Monday, November 9, 2009

Dead Poet Sobriety

Where are you taking me, Allen Ginsberg?
How much have we had to drink to-night?
Are you trying to get into my head?
Or my pants?
Either way, I’m too far gone to fight.

And so we wander the solitary streets,
With the pale, yellow, bulbous lights
You thought it would be funny to pee into
That Starbucks cup we found in the street.

Tomorrow someone will find it.
Still yellow, foamy, or perhaps
Brown, salty, dried-up in the sun.
Maybe that’s why it’s so funny.
You’re thinking about the future.

Chaos.

So we sit in a circle,
Beating off with twenty-nine generations of poets.
Thirty if you count mine.
Do you?

Frost doesn’t.
We read our poems to each other, and all he can say is:

“You might want to check your meter.”
Check this, you pretentious cunt.

But now I can’t take my eyes off Emily Dickinson.
She fingers herself in the full-moonlight
She howls.
Look at her go.
She would not stop even for Death.

Coated in starlit, murky, love-syrup.
We are as one now.
Children of the night.

Wordsworth agrees.
“We are thirty.”
We are all dead.
Yet we all live.

Each night, we raise the dead
With our poetry,
And we read to one another
Deaf and bland.

2 comments:

Unknown said...

Rising the dead by chanting their poetry, the Dead Poets Gang did.
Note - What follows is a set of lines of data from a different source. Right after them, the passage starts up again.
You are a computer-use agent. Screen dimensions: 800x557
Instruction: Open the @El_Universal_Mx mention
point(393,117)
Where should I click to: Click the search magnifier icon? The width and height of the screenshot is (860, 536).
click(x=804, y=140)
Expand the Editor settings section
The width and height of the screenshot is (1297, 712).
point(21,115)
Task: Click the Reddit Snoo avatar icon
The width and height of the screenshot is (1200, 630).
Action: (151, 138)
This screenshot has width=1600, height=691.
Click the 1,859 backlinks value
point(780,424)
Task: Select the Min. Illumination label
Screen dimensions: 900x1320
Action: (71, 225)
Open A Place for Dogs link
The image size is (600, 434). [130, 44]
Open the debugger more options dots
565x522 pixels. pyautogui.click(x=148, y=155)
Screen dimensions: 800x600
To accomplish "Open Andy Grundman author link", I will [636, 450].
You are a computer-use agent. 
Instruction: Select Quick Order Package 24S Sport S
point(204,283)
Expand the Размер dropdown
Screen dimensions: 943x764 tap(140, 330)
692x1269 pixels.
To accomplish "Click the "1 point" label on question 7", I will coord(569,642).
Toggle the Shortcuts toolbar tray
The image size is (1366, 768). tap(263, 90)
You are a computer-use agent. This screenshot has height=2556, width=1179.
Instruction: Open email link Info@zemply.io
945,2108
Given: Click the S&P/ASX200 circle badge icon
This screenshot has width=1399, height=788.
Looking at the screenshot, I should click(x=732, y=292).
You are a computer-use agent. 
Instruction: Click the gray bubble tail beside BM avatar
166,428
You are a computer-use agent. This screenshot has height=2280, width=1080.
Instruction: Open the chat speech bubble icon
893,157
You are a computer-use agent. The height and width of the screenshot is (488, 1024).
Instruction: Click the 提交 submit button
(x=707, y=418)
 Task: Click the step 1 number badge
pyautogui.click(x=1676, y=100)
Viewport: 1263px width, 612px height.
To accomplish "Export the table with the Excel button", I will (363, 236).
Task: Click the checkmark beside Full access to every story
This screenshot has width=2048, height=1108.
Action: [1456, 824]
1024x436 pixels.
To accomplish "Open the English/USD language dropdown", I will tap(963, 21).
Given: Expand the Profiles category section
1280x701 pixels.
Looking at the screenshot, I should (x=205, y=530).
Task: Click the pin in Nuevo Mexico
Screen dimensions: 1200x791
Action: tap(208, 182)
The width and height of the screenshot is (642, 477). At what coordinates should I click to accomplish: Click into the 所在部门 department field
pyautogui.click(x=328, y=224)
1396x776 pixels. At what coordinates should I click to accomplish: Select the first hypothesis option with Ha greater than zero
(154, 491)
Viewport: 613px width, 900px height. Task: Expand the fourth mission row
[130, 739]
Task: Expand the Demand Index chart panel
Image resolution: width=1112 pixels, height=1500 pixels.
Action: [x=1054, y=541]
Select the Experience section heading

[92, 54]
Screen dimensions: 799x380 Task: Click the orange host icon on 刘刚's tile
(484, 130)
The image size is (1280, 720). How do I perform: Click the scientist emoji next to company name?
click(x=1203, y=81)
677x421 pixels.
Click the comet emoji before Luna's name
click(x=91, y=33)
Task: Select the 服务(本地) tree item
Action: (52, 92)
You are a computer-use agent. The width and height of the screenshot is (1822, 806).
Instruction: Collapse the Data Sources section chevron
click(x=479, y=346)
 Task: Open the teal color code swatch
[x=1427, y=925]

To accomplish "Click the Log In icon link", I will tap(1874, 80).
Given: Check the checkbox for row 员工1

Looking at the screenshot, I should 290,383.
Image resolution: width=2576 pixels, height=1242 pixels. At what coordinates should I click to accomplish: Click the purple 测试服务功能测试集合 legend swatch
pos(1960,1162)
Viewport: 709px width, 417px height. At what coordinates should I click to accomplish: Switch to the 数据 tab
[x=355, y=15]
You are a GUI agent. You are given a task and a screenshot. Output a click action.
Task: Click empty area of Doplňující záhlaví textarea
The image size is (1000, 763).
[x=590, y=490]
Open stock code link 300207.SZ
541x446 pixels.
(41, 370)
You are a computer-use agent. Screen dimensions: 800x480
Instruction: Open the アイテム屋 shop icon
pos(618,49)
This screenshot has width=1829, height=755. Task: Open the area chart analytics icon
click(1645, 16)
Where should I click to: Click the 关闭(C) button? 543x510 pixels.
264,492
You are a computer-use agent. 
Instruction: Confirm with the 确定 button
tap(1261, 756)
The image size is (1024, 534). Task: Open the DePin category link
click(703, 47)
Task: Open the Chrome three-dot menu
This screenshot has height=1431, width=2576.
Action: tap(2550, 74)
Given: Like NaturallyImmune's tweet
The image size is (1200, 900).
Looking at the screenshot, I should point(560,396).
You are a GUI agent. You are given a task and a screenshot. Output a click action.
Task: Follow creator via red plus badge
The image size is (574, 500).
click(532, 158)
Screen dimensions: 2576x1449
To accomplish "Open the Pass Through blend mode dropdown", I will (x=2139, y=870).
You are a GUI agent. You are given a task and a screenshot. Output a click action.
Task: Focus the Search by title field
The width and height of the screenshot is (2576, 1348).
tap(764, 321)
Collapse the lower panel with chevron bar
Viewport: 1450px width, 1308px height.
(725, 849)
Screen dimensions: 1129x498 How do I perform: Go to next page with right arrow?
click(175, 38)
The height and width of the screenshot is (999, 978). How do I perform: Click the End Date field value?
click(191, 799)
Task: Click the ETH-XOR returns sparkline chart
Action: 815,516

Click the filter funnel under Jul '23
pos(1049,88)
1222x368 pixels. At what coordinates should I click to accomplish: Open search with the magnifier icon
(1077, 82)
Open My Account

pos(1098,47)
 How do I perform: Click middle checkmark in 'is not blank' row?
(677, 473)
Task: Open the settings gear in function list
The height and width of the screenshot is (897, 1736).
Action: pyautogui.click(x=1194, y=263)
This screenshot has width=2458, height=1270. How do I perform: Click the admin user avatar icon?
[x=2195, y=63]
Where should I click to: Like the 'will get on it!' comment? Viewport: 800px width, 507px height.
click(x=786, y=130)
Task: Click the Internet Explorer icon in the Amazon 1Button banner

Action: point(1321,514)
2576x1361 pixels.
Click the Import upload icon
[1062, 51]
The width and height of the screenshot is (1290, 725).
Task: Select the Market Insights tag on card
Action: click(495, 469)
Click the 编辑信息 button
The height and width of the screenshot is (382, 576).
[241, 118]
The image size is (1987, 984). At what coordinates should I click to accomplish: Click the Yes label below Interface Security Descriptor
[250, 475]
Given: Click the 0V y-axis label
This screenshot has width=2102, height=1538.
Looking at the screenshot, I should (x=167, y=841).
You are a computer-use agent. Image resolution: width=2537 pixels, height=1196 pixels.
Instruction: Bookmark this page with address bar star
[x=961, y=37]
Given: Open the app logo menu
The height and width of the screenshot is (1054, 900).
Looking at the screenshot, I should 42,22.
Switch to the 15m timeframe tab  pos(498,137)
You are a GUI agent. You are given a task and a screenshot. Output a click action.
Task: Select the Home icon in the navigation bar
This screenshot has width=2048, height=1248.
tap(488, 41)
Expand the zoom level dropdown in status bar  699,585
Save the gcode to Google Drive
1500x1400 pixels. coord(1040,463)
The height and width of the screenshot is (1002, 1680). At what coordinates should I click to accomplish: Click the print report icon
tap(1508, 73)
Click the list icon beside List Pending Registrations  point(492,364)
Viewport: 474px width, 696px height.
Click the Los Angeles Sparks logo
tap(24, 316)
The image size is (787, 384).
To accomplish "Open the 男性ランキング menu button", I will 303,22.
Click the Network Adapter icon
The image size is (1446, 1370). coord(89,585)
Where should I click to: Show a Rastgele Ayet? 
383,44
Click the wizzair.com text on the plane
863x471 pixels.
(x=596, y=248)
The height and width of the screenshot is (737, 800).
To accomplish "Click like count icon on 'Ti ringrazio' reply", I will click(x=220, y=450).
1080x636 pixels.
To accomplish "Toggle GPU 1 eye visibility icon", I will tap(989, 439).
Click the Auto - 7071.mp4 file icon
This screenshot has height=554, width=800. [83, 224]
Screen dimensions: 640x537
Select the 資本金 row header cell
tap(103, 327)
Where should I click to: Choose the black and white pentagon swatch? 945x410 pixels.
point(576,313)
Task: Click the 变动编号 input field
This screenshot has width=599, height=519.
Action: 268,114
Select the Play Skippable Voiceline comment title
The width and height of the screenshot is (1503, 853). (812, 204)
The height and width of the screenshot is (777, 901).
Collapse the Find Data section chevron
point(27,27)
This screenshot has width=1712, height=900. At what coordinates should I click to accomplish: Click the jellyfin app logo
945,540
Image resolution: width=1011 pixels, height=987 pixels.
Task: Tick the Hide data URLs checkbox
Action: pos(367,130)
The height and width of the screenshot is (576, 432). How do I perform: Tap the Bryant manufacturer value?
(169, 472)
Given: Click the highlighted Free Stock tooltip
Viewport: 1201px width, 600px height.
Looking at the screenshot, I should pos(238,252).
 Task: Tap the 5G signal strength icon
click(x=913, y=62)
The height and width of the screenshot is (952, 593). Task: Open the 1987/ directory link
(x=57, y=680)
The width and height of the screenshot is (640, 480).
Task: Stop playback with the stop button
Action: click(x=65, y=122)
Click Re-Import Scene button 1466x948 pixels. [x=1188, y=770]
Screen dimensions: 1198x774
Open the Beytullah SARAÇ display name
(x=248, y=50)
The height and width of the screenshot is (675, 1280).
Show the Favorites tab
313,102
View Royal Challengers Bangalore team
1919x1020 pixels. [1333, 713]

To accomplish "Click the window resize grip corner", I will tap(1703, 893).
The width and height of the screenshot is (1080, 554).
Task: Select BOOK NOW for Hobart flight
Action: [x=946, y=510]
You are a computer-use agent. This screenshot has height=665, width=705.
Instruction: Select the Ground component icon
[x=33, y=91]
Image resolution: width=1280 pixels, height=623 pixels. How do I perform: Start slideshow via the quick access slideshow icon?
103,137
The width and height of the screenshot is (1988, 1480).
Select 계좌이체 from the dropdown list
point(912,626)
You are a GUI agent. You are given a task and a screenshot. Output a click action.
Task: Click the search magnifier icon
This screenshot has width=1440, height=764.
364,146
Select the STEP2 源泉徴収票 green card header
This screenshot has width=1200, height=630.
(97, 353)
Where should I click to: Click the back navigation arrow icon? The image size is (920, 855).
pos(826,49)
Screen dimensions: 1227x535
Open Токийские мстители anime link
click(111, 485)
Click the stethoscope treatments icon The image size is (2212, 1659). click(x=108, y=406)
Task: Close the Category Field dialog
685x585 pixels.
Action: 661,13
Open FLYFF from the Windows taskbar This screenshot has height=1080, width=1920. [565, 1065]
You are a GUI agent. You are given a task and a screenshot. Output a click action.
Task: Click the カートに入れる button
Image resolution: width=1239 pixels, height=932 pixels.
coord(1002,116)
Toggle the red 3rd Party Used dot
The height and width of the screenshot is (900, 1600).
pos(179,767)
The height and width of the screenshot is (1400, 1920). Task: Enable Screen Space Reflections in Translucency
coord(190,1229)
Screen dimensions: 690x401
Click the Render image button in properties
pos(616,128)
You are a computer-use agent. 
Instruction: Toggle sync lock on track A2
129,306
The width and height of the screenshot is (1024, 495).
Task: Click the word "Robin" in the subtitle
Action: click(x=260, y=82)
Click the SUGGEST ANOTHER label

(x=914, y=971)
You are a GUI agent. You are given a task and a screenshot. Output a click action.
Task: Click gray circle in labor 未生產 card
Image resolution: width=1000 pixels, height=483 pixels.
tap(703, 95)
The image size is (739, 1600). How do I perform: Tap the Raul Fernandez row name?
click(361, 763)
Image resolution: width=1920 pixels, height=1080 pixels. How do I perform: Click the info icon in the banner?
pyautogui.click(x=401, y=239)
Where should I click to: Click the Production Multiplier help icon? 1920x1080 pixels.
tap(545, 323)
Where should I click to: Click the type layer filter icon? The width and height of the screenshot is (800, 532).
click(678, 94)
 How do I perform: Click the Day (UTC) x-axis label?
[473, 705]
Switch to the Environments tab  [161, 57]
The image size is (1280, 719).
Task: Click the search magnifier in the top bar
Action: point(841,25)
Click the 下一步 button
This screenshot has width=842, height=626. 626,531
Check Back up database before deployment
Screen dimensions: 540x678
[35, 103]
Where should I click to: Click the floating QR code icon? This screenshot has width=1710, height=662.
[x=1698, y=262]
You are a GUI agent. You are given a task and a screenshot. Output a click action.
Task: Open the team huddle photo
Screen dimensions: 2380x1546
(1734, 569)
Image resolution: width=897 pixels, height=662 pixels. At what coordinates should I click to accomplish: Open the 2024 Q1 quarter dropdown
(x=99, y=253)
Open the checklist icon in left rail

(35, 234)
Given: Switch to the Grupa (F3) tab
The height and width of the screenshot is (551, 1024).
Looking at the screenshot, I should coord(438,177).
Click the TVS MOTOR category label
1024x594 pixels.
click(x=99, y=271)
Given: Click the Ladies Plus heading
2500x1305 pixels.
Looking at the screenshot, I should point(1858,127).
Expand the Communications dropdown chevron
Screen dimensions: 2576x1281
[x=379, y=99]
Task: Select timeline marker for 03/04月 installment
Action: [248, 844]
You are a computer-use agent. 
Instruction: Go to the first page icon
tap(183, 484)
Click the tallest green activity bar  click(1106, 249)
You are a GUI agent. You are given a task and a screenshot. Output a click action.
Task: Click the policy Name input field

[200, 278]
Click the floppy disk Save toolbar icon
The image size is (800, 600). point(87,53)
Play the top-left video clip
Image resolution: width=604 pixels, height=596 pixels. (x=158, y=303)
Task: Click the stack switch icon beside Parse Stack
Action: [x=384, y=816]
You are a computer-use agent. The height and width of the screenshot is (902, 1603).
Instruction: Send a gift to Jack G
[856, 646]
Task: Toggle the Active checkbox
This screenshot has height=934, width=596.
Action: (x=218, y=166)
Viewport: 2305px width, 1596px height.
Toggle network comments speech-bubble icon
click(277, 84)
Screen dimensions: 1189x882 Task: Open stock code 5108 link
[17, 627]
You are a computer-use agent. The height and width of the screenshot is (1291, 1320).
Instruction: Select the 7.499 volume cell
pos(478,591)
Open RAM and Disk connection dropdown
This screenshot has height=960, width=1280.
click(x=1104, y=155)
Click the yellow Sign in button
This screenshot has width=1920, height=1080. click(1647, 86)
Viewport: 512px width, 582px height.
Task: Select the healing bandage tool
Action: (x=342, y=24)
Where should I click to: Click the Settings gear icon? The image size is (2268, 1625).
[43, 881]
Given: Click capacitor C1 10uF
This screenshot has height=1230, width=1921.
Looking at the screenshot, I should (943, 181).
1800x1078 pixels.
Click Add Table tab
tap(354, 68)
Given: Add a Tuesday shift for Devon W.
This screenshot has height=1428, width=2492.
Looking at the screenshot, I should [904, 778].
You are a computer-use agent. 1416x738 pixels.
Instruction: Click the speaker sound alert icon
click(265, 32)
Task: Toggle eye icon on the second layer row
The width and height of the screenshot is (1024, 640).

And you people raise them bland and boring. Improve your vodoo s'il vous plait. :)

Mrs. B. Roth said...

I really like how you take the reader out of the poem, kind of a behind the scenes moment with these lines:

“You might want to check your meter.”
Check this, you pretentious cunt.

HA ha. makes me laugh.

And who doesn't want the image of Emily masturbating in their head, right?

This feels less edited and precise than usual and makes me feel like an outsider wishing I knew enough to get all the jokes.